Allison’s social media accounts are now controlled by her label, to whom she sends occasional selfies and messages for them to upload. I’m curious if her label objected to it. Particularly at a moment in time in which more and more artists – including FKA twigs and Halsey – have opened up about the pressure to create TikToks and promote themselves online. “I’m sure they didn’t like it,” she says. “But they also didn’t complain. Stuff is still getting posted. I’m sure they definitely would love me to do more social media, but they haven’t been like: you’re getting dropped if you don’t.”

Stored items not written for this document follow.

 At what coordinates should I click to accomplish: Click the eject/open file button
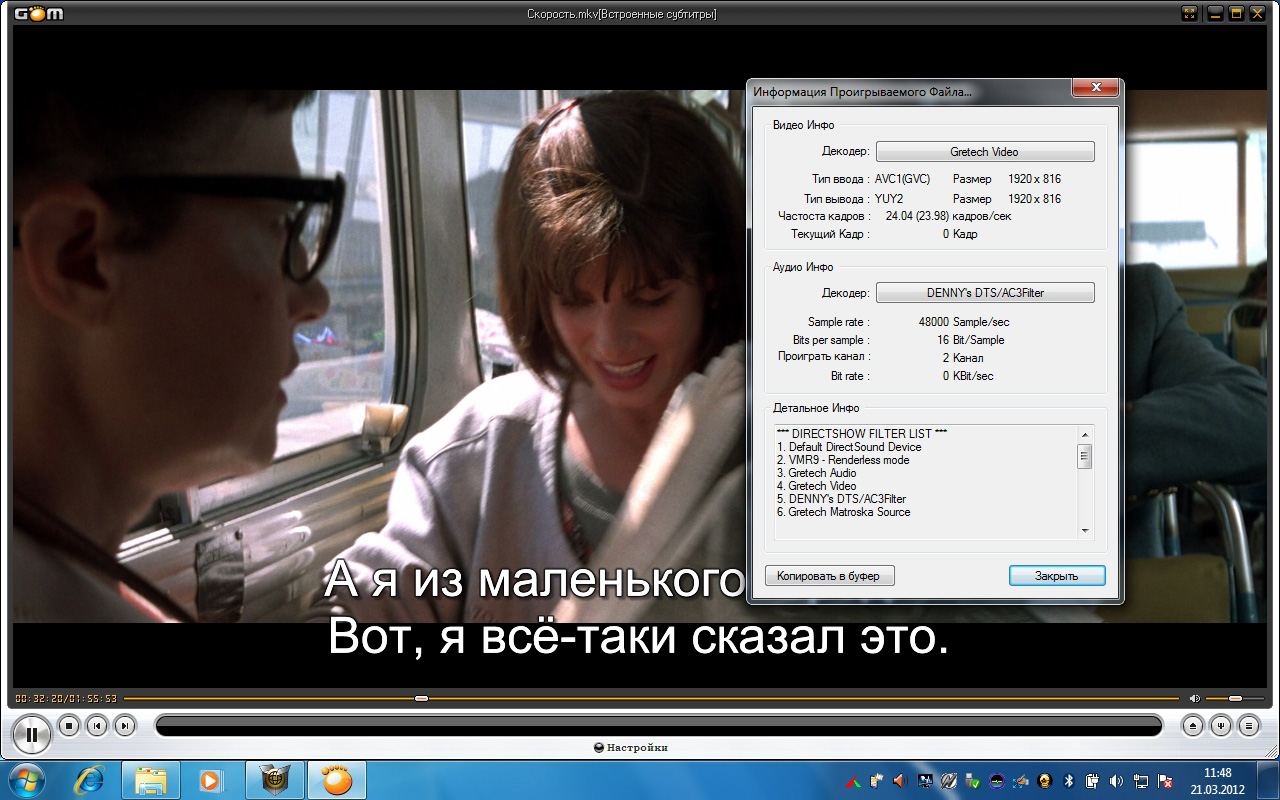(1192, 726)
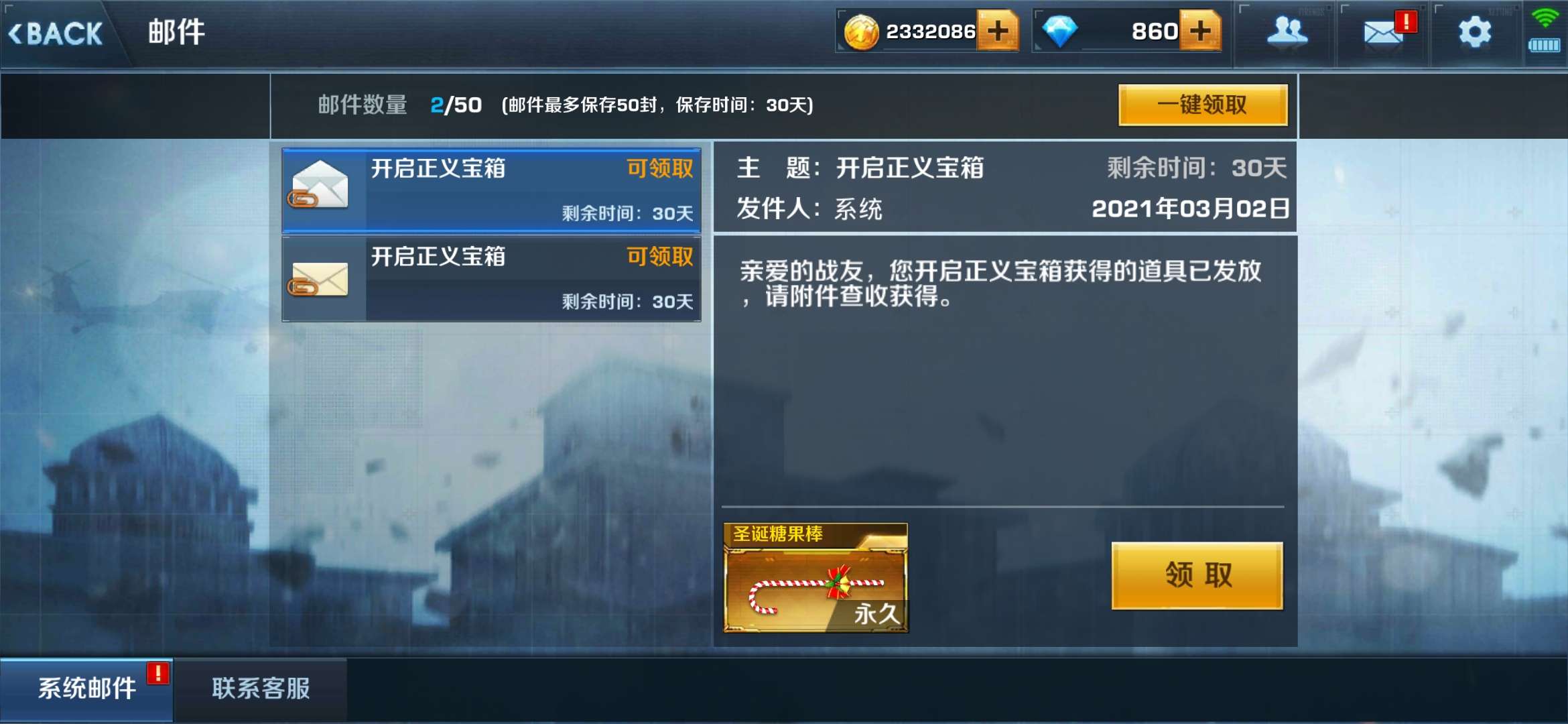Image resolution: width=1568 pixels, height=724 pixels.
Task: Open the friends list icon
Action: click(x=1287, y=32)
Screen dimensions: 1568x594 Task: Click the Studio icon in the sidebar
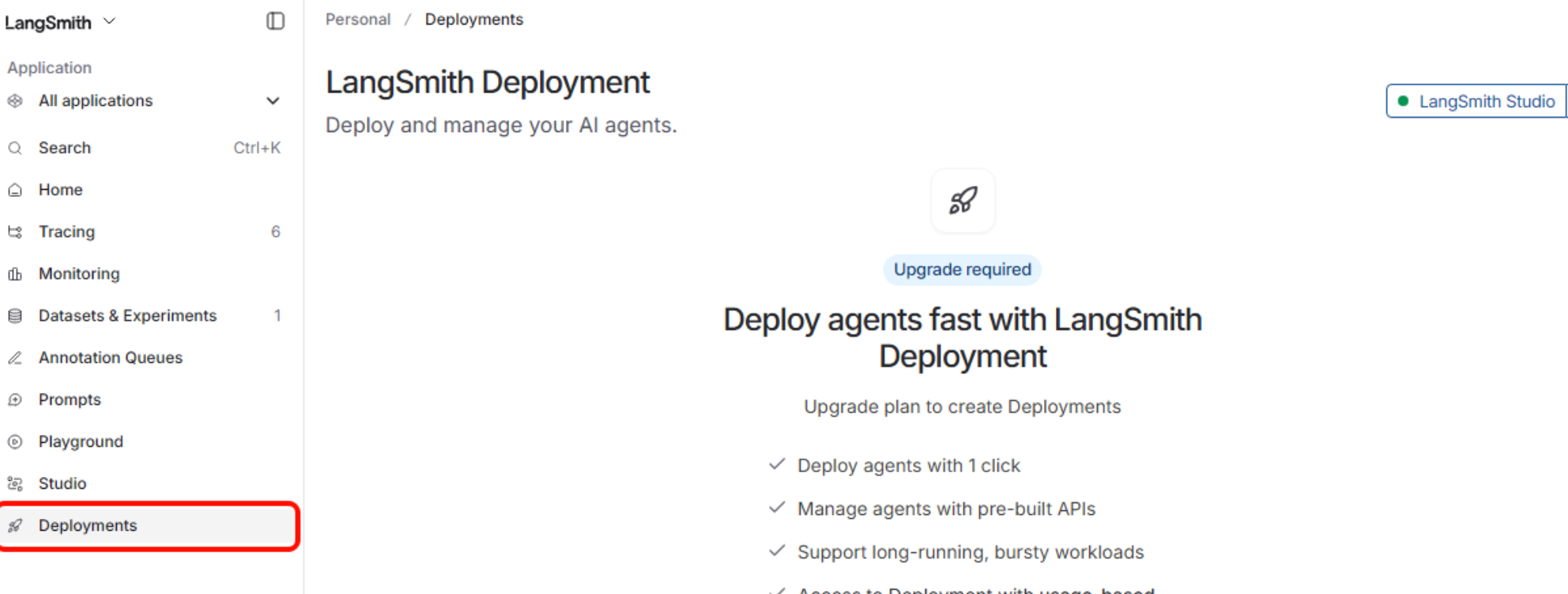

Speaking to Allison, though, you get the sense that she wouldn’t be broken-hearted if she was. Talk of the industry side of her work comes with a shrug, while she lights up when conversation veers to her love of producing, or the television she fell in love with as a kid (Buffy, Doctor Who and the BBC Three werewolf series Being Human were biggies in her household), or her spirituality.

“I’m not a witch,” she says, with a palpable seriousness. “But I do believe in witchcraft, and I would love to get there one day. I’ve done many an offering to certain deities at certain times of the month. Or burning herbs, or showing devotion. Not with the expectation of any return, but I’ve definitely toyed with stuff, though I wouldn’t call it witchcraft. It’s more like a belief in magic, and a belief that there are many gods or ideas that we can interact with if we choose to.”

‘Believing there’s something after death doesn’t make the idea of death any less confusing’ (Sophie Hur)
‘Believing there’s something after death doesn’t make the idea of death any less confusing’ (Sophie Hur)

One track on Sometimes, Forever – the sunny yet paranoid “Following Eyes” – sees Allison herald “the witching hour”, while other songs tangle with death and the afterlife. Color Theory trod similar ground, particularly tracks that referenced her mother, who was diagnosed with terminal cancer when Allison was 12. Is there a link between her interest in magic and her experiences of death, or at least growing up with the spectre of it? “I’m not sure,” she says. “Death is definitely very intriguing and fascinating to me. And heavy. But with magic, there can be positive energy and there can be negative energy. The spiritual world is so much more than any one thing. And I don’t think believing that there’s something after death, or that there are spirits that linger, makes the idea of death any less confusing. Or less scary. Or less difficult to grapple with.”

Recently, she’s learnt to be comfortable sitting in that kind of uncertainty. Fine with not having all the answers. Before therapy and her social media exodus, any kind of pain would swallow her whole. “Things constantly felt all-encompassing,” she says. “Or like this is all there’s ever gonna be. But now I know they can be over just like that.” She snaps her fingers. “And then you go onto the next thing.”

Is that just what it’s like being in your twenties?

“Maybe it’ll change one day, but I don’t know for sure,” she smirks. “I haven’t been old yet.”